■ TASK REQUIREMENTS:
Copy everything from the line with "Where should I" down to the line with "point(24,138)", and replace "click" with "tap". Leave the rest of those lines unchanged and give nothing else.

■ TASK MATERIAL:
#####
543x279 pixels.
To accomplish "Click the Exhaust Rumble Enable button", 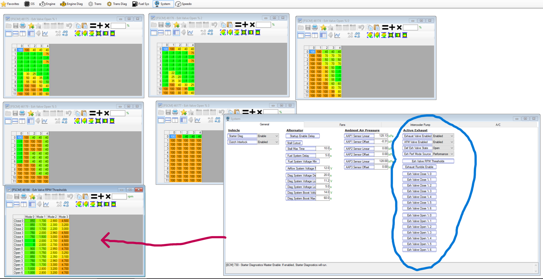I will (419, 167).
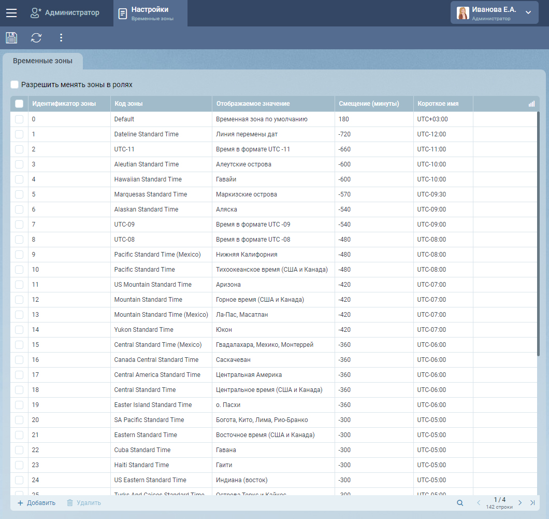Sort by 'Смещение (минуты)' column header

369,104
#####
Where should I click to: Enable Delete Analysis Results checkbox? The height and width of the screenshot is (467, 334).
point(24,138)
#####
■ WRITTEN REPLY:
Where should I tap to: Enable Delete Analysis Results checkbox? The height and width of the screenshot is (467, 334).
point(24,138)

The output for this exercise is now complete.